Exercise data —
::::::::

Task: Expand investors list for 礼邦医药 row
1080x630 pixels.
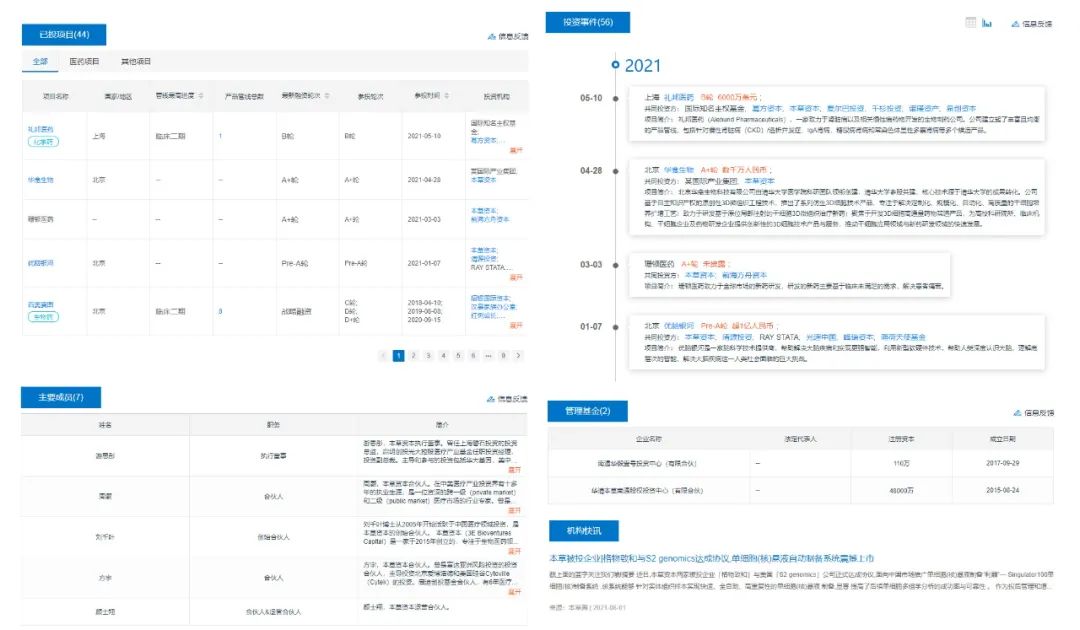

::::::::

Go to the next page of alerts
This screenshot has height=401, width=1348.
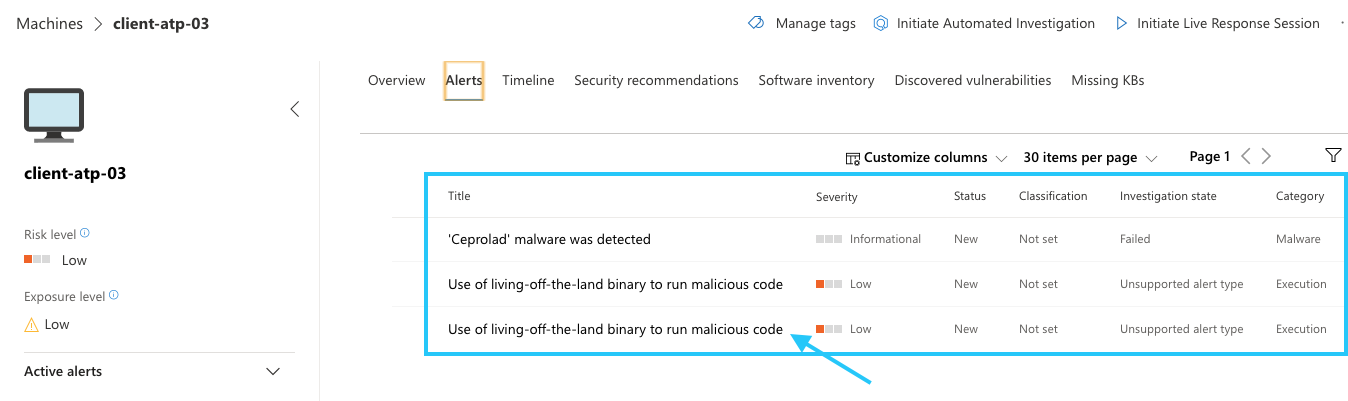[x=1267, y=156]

::::::::

Activity —
Go through the material above and output exactly the lines from the one containing "Task: Expand investors list for 礼邦医药 row" through the one containing "1080x630 pixels.".

Problem solution —
Task: Expand investors list for 礼邦医药 row
1080x630 pixels.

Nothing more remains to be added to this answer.